• PROMPT
Transcribe only the lines from the one containing "How do I perform: Toggle" through the final line of the entries below, exactly, and exclude the pictures.

Collected data
====================

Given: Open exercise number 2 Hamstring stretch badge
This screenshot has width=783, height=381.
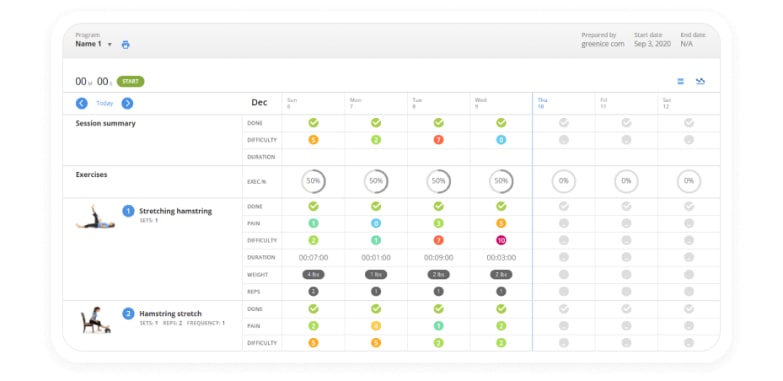Looking at the screenshot, I should 128,314.
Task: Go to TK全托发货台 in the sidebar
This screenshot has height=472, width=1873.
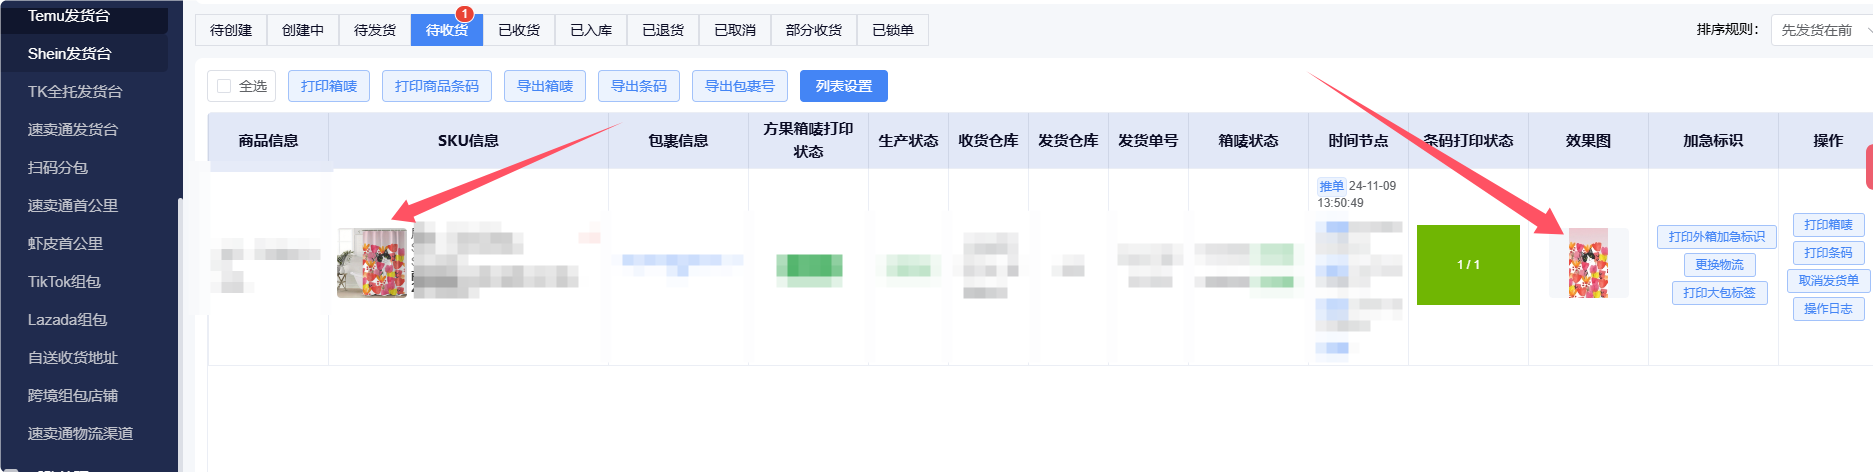Action: tap(75, 92)
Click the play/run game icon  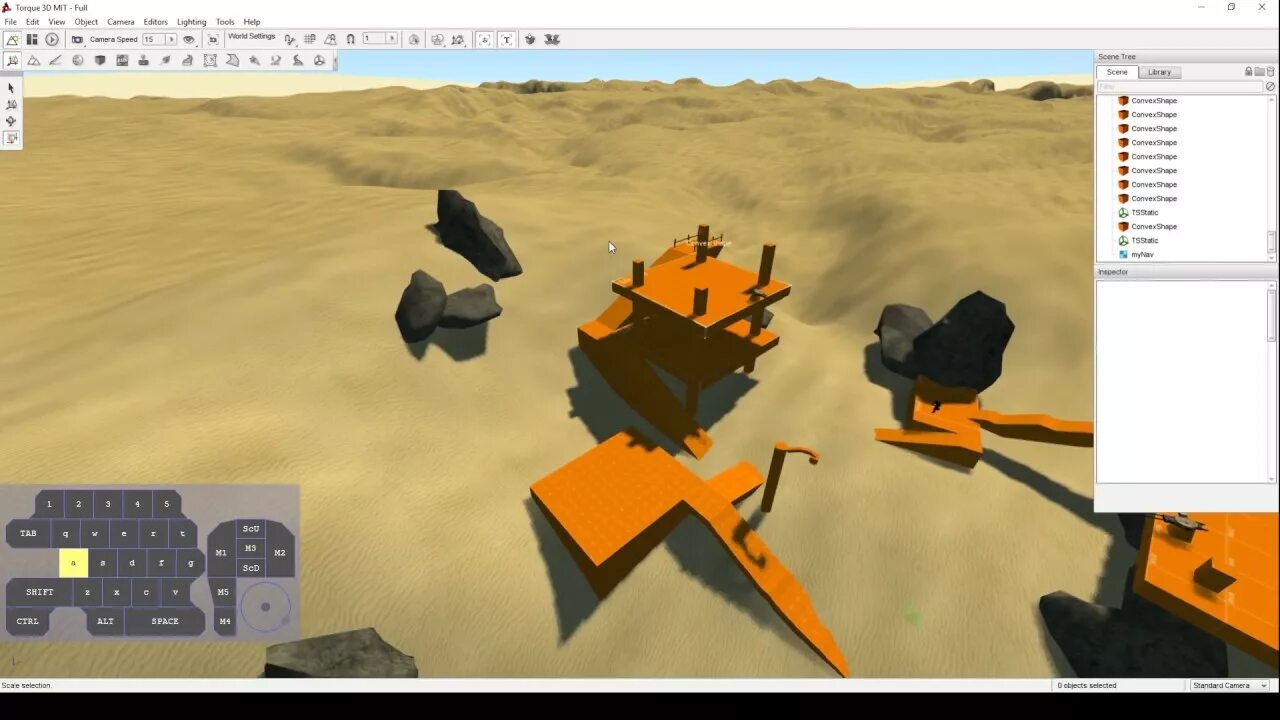tap(52, 39)

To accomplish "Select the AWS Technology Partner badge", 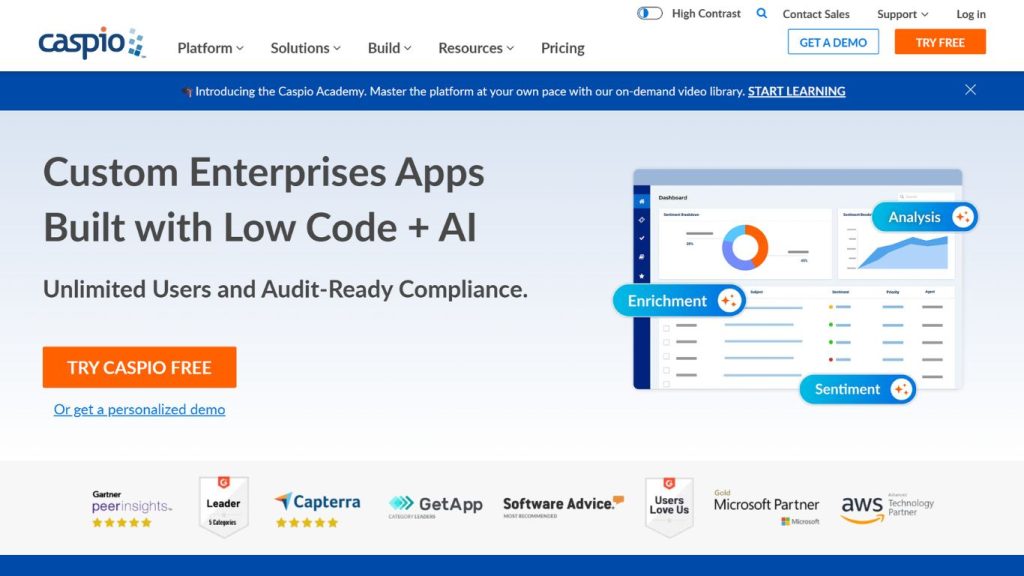I will coord(886,505).
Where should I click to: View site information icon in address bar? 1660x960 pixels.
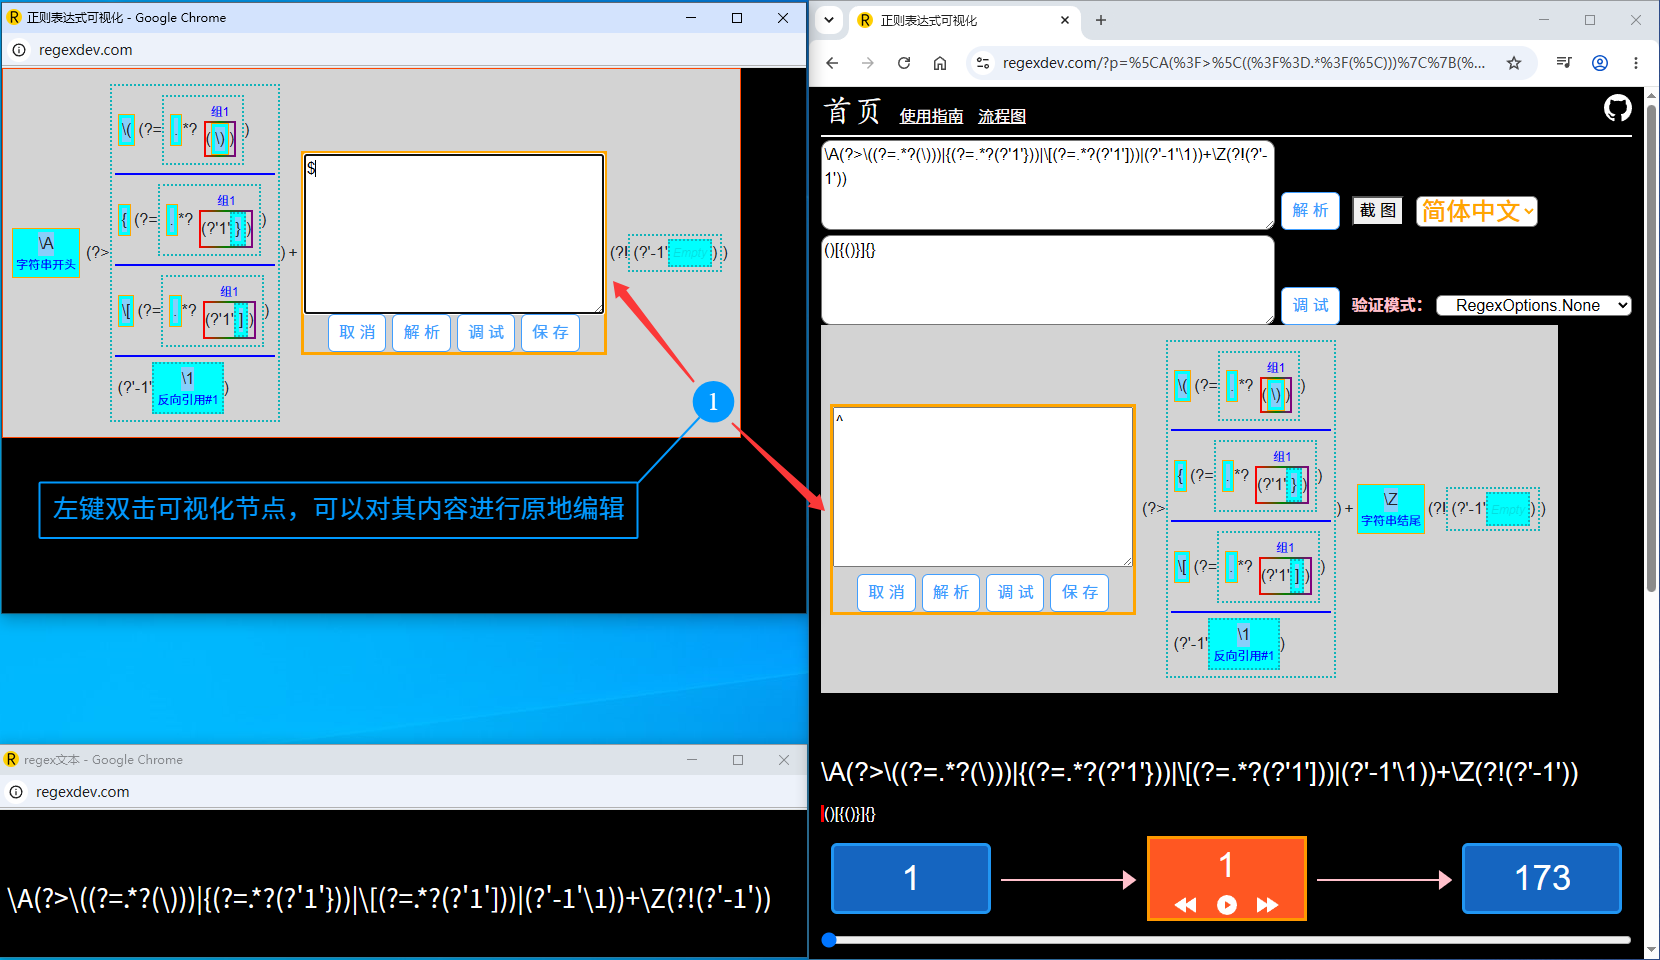(983, 63)
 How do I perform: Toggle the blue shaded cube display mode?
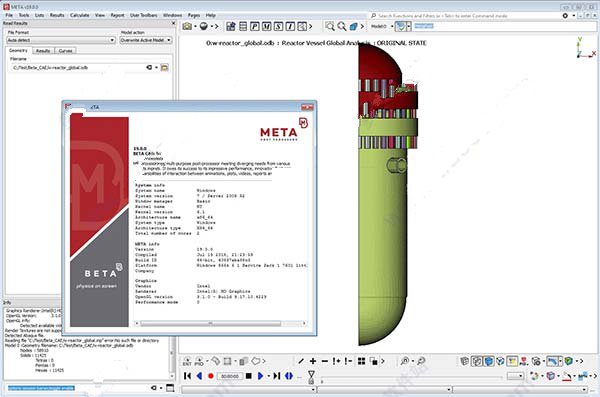[x=489, y=361]
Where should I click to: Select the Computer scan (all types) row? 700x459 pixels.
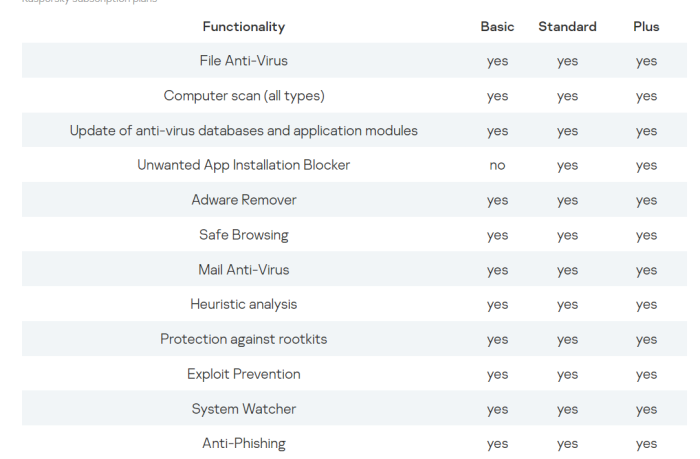243,96
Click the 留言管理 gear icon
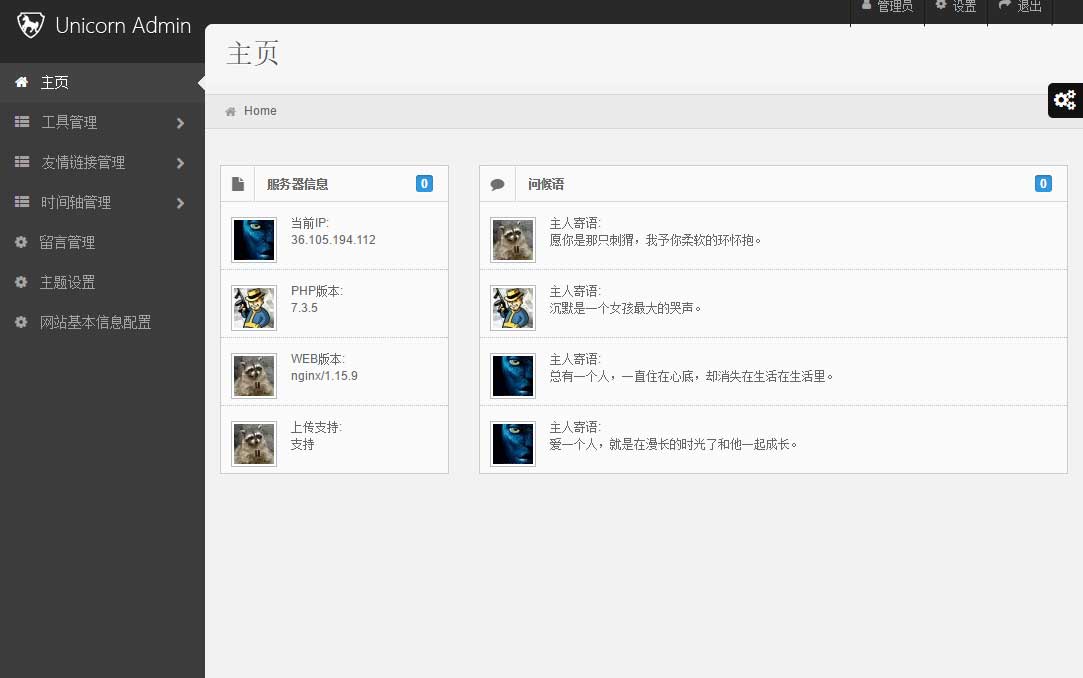This screenshot has height=678, width=1083. click(x=21, y=242)
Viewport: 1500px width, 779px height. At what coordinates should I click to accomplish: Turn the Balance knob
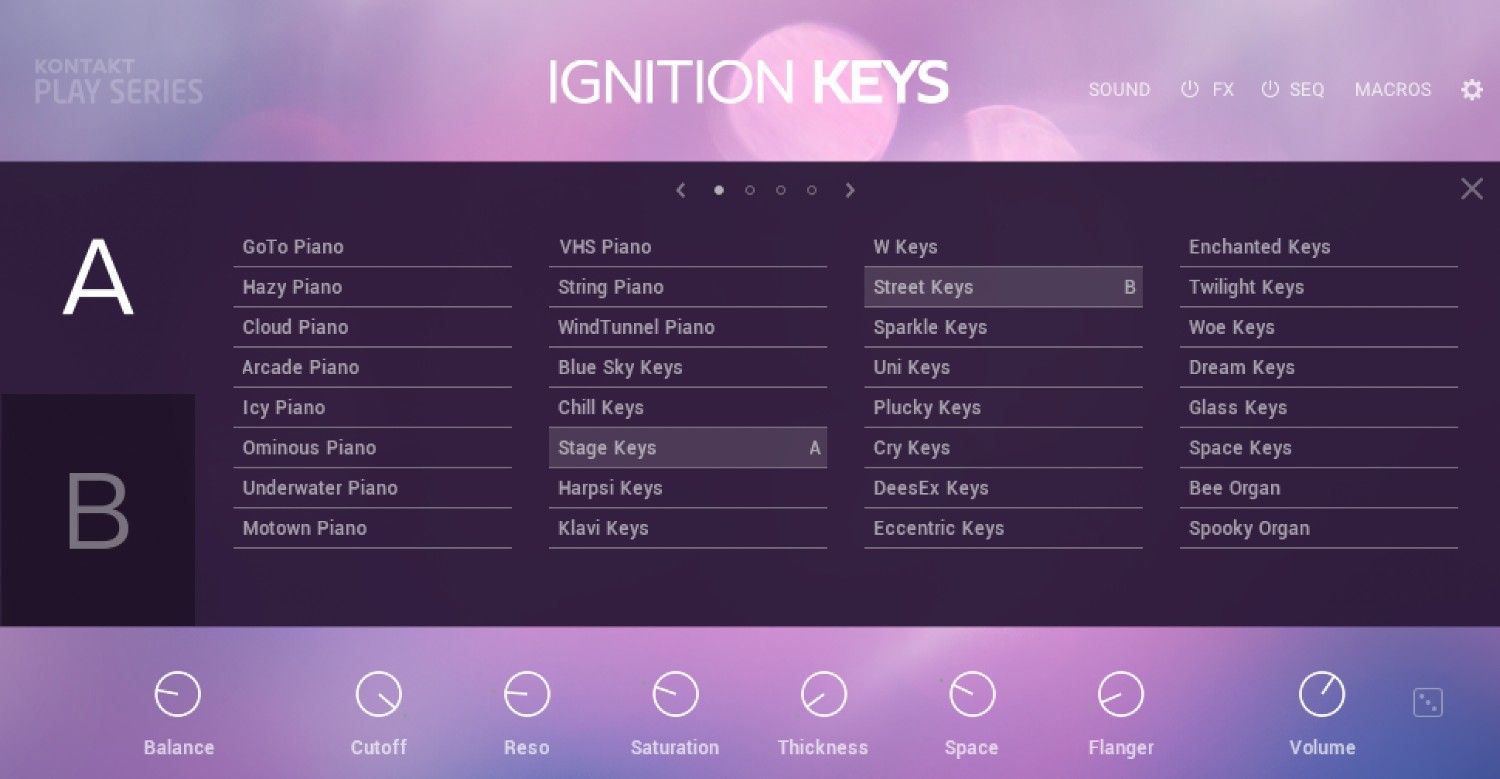pyautogui.click(x=178, y=691)
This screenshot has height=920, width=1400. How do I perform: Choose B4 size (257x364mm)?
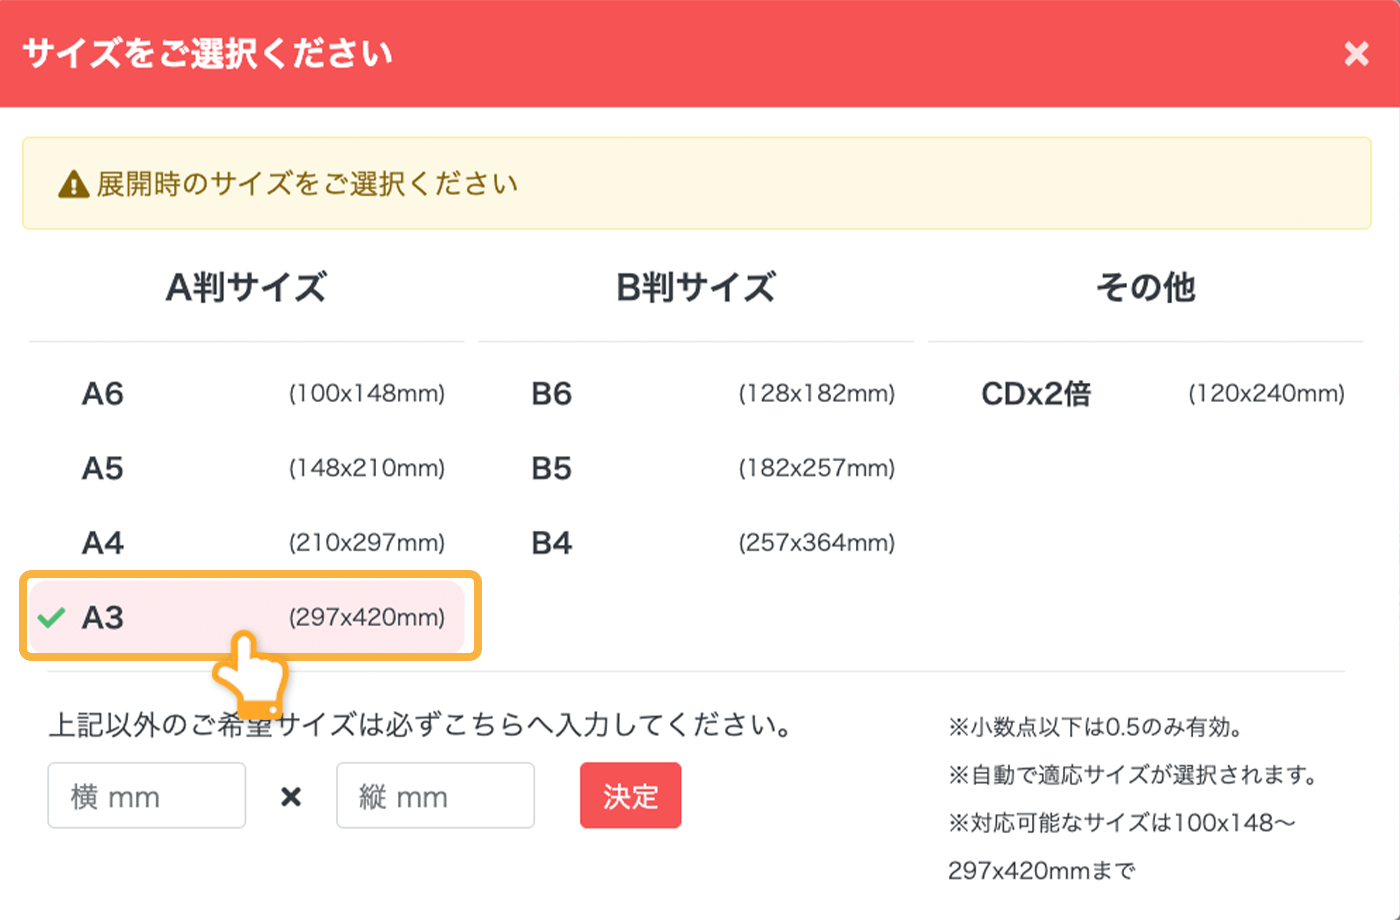tap(695, 543)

====================

• TASK ANSWER
 How do I perform: Toggle the blue shaded cube display mode?
[x=489, y=361]
Where should I click to: Select the Computer scan (all types) row? 700x459 pixels.
243,96
Click the 留言管理 gear icon
This screenshot has height=678, width=1083. click(x=21, y=242)
Viewport: 1500px width, 779px height. At what coordinates should I click to accomplish: Turn the Balance knob
pyautogui.click(x=178, y=691)
This screenshot has height=920, width=1400. How do I perform: Choose B4 size (257x364mm)?
tap(695, 543)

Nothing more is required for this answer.